The honest framing in vendor evaluations is: "the workspace tool can read every message in service of every feature." Whether the operational guardrails (audit logging, KMS revocation, employee access policy, regional residency) are sufficient for your risk profile is the actual question. EKM strengthens the audit and revocation halves; it doesn't change the underlying access pattern.
Vendors that genuinely want to make the runtime blind to cleartext have to architect for end-to-end encryption from the outset — keys generated on user devices, ciphertext only on servers, server-blind feature design. That's a different product, not a configuration toggle.

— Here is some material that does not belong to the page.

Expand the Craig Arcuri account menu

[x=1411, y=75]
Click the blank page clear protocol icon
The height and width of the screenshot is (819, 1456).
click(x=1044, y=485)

Where Slack EKM is the right answer
Two scenarios where EKM is genuinely the right buy:
Compliance frameworks that mandate customer-held keys at rest. Some regulatory regimes (or contractual obligations from a customer's customers) require demonstration that data at rest is encrypted under customer-controlled keys with audit and revocation. EKM is built for that requirement. The customer needs the audit trail, accepts the runtime access pattern as normal SaaS behavior, and uses the kill switch as a worst-case incident-response tool.
Forensic accountability for Slack-side access. If the customer wants a structured log of every Slack subsystem that touched the data — for vendor-risk review, internal audit, or post-incident analysis — EKM's CloudTrail integration delivers it. The log doesn't prevent the access; it documents it.
EKM is not the right answer if the goal is "Slack cannot read the messages." For that, the answer is an end-to-end encrypted workspace tool — Koaich is one; Wire is another in the messaging-only segment.
The honest comparison
Slack EKM vs. end-to-end encryption is not a difference of degree. It's a difference of who reads what:
Slack EKM: Slack reads every message in service of every feature; customer holds an audit log of when and a kill switch for revoking future reads.
End-to-end encryption (Koaich's model): vendor servers never see cleartext content; cryptographic keys live on user devices; vendor cannot produce content under legal compulsion because no decryption path exists.
Both are legitimate architectures with different trade-offs. EKM keeps the rich server-side feature set; end-to-end gives up some of it for the property of cryptographic server-blindness. The mistake to avoid is treating them as equivalent in a vendor evaluation — they answer different questions.